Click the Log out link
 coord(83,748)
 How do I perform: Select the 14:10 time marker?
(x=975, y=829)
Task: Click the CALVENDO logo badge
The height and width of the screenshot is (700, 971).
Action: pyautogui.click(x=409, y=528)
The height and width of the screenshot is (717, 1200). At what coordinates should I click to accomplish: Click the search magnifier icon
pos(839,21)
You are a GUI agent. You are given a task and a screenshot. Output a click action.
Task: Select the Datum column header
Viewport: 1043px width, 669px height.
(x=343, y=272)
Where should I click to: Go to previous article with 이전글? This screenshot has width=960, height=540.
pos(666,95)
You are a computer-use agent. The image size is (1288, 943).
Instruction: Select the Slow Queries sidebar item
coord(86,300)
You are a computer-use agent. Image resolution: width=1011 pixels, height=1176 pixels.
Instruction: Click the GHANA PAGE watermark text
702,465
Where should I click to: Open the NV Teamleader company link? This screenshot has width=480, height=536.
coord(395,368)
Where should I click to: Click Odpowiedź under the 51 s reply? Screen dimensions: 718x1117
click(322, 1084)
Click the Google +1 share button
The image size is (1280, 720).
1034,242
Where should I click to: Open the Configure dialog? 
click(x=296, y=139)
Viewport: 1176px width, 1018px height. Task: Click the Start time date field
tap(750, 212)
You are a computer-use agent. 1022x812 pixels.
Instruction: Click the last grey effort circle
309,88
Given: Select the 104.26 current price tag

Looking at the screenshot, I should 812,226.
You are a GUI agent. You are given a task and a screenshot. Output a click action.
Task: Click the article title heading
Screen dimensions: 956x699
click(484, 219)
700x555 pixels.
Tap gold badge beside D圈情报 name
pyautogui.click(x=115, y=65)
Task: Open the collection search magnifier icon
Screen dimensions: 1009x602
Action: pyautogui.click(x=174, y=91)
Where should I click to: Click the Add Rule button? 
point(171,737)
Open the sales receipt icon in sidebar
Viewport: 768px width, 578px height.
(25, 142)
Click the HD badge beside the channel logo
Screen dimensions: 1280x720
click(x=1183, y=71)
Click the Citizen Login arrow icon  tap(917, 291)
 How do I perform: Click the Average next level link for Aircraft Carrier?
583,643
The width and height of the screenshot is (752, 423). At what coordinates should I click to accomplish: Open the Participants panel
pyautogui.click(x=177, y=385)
◆ ◆ ◆
WHAT YOU SHOULD DO: Every line from the line containing "Task: Select the Datum column header" through the line containing "You are a computer-use agent. The" in the records above must be retyped exactly. Leave out the rest.

EXERCISE ANSWER:
Task: Select the Datum column header
Viewport: 1043px width, 669px height.
(x=343, y=272)
Where should I click to: Go to previous article with 이전글? This screenshot has width=960, height=540.
pos(666,95)
You are a computer-use agent. The image size is (1288, 943).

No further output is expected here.